The gene responsible for Rett syndrome is called Mecp2. Affected girls carry one defective copy and one healthy copy. Ordinarily, that healthy copy might suffice, but since it sits on the X-chromosome; it is rendered inactive about half the time. That’s because females randomly inactivate one of their X chromosomes in cells throughout the body as a way to cope with the double dose of genes from the two X chromosomes. Males, by comparison, have just one X chromosome. So, in females with Rett syndrome, roughly 50 percent of their cells allow the healthy copy of Mecp2 to remain active, while the other 50 percent choose the damaged copy—an unlucky role of the dice that sets the disease in motion.

“Mecp2 is used within the cells that make it, so while some cells have a fully functioning gene, their activity can’t help other cells in which the healthy copy of Mecp2 is inactive,” explained Lee.

She has studied X-inactivation for 25 years and her laboratory discovered many of the core molecular components. Lee and her colleagues realized that the answer to treating Rett lies in the bodies of the affected girls. “In the cells that are sick, there is a normal copy of Mecp2, it’s just locked up on the inactive X chromosome,” said Lee. “But what if we could reactivate it?”

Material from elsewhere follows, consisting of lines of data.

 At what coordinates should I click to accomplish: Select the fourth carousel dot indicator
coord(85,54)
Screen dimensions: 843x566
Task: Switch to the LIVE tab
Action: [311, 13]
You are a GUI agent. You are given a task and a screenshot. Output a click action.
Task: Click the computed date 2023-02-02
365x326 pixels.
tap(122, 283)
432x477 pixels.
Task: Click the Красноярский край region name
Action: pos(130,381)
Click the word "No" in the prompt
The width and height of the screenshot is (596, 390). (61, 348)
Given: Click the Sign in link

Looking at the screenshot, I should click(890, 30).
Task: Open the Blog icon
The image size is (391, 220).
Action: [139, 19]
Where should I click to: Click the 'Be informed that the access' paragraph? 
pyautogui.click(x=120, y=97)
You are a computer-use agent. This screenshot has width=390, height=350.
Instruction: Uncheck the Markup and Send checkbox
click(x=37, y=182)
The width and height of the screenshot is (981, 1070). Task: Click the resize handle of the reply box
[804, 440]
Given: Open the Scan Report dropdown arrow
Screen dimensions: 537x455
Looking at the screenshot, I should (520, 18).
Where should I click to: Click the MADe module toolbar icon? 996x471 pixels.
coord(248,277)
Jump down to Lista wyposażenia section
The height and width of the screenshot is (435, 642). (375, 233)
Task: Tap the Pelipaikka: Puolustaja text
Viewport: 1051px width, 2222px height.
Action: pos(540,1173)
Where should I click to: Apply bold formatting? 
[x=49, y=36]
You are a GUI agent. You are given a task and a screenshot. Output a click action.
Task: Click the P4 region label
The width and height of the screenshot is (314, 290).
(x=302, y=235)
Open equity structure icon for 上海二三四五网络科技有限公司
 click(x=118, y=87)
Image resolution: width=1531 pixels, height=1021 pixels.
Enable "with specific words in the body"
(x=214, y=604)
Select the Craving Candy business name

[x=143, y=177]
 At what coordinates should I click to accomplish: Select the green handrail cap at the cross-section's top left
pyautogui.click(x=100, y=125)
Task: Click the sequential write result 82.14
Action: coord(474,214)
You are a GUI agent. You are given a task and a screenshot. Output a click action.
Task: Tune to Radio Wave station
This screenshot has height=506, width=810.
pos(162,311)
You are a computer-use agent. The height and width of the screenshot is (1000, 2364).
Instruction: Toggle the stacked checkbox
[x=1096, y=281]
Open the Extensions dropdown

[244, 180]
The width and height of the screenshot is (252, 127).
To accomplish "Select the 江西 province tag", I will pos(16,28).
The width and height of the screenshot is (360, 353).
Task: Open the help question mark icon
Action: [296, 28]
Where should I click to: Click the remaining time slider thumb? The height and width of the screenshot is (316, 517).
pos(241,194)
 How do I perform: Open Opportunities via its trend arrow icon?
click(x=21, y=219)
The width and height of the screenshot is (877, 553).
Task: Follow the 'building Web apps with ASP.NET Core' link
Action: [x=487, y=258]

That reversal requires a novel kind of gene-based therapy, known as an epigenetic therapy, which relies on two key elements: an antisense oligonucleotide that targets one of the essential factors within the X-inactivation machinery and silences it, and an inhibitor of an epigenetic process known as DNA methylation. Together, these factors can help target Mecp2 and turn it back on. “What we’ve learned is that it doesn’t take 100 percent of Mecp2 function to have an impact, based on various mouse studies so even just a little bit of reactivation might make a big difference for Rett patients.”

Lee and her colleagues have spent several years developing and vetting their approach in animal models and are now looking for an industry partner to embark on clinical translation. They are also working to adapt their approach for other X-linked disorders. “We’re pressing ahead,” said Lee. “We know we can get this therapeutic cocktail to work in human cells. Now, the question is can we get it to work in Rett patients.”